== TEXT PROVIDED ==
Content starts

Adventures in Marketing: Week 368

I. Sales
Sold a Goshkin to John, a recently retired radiologist. (A San Franciscan, he is from Chicago and would have preferred a Lollipop, but I had none with me.) John writes short-short stories, three of which he gave me. My favorite was about encounters his first-person narrator, a fellow not unlike himself, has with people in a café.
He may, at this very moment, be writing about me writing about him.
II. Barter
Swapped a café journal to Ed, a retired tech writer, for his most recent self-published novel, which I will read as soon as I am done with Kenzaburo Oe’s A Personal Matter. Ed was in town for an overnight from Antioch with his wife, a poet who had read at the series I ran at the café, pre-Covid. I invited them to join me for a writer-to-writer-to-writer chat.
Nice.

The next day I swapped another journal to Berne in exchange for an artistically enhanced, postcard-sized reproduction of a photograph he had taken of the inside of an acoustic guitar. Berne has been in the area as long as I have been coming to the café and used to be a regular; but, in recent years, he has been spending more time sitting on he steps of a nearby Quaker meeting house. This was the first time we had talked.
He is in his 60s, my height or taller and 20 or 30 pounds heavier. He wore a motorcycle jacket and was without his upper, left-side molars. I learned he had been a professional photographer and, when he couldn’t make a living at that, had started a tree-trimming company, which, any workers’ compensation attorney can tell you, is as dangerous a profession as you can choose. I heard about the time a worker had pulled a knife on him and, just last week, when, having been jumped in North Oakland and on the ground, was about to stab his assailant in the neck, a 300-pound Black woman stepped on his wrist and said, “Fight’s over.”
It had been a while since I’d run into two knife fights in the same conversation.
III. Balance Sheet
The Ethiopian engineer paid for the journal I’d given him a few weeks ago. (His favorite story was David’s “A Place of Refuge,” because the experience of the immigrants to this country paralleled his own.) And my friend Budd – not to be confused with my friend Bud – gave me cash for the gift IWKYAs I’d sent at his request.
The only deadbeat remains my niece. Boy, is her place in my will skating on thin ice.

In other news…
Had a nice conversation with the fellow who’s writing the Intro to my new book. He wanted background on me, and, as I told him, “I’ve been sitting around for 30 years, thinking somebody ought to want to write about this workers’ comp lawyer who writes about these weird cartoonists.” So I had my stories ready.

Content ends

== RECORD EXTRACTS ==
Content starts

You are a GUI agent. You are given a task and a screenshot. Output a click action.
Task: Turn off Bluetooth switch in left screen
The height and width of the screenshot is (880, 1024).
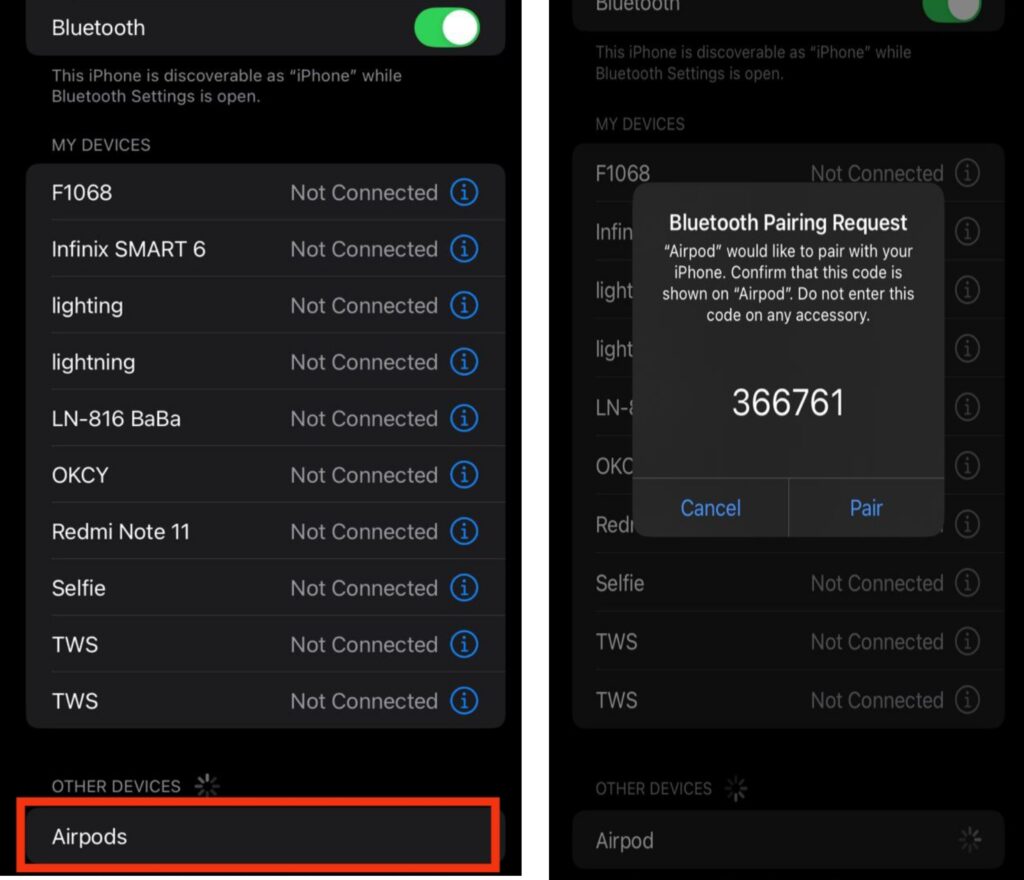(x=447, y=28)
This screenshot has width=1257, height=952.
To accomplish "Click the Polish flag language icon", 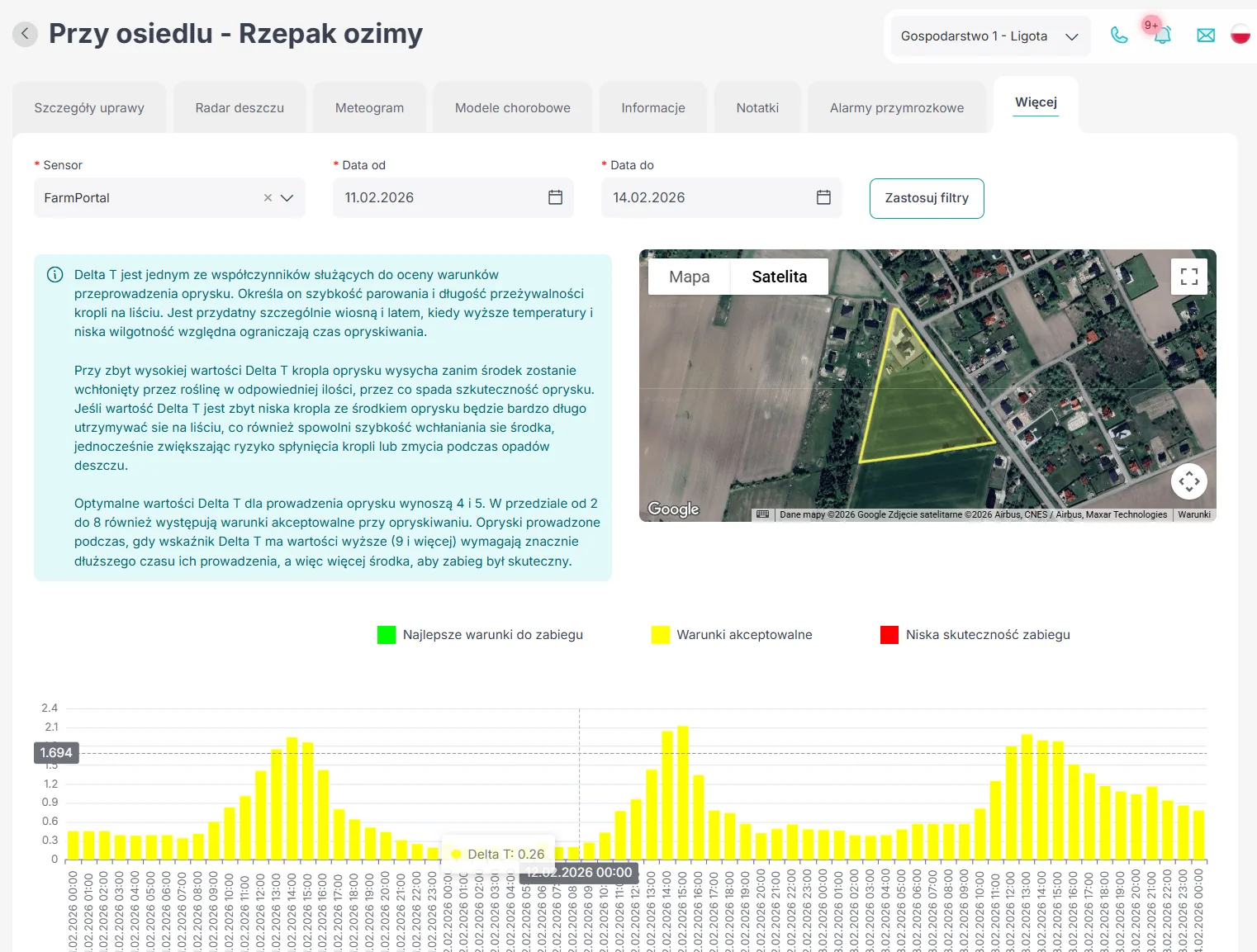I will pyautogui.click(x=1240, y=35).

Content ends

== TASK 1 ==
Answer these from the Week 368 post:
(a) What was John's job before he retired?
(b) What did Berne's photograph show?
(c) Why was "A Place of Refuge" the Ethiopian engineer's favorite story?
== TASK 2 ==
Copy the stretch of the Week 368 post from "Adventures in Marketing: Week" through "people in a café.", word for word.

== TASK RESULT 1 ==
(a) He was a radiologist.
(b) The inside of an acoustic guitar.
(c) The immigrants' experience in the story paralleled his own.

== TASK RESULT 2 ==
Adventures in Marketing: Week 368

I. Sales
Sold a Goshkin to John, a recently retired radiologist. (A San Franciscan, he is from Chicago and would have preferred a Lollipop, but I had none with me.) John writes short-short stories, three of which he gave me. My favorite was about encounters his first-person narrator, a fellow not unlike himself, has with people in a café.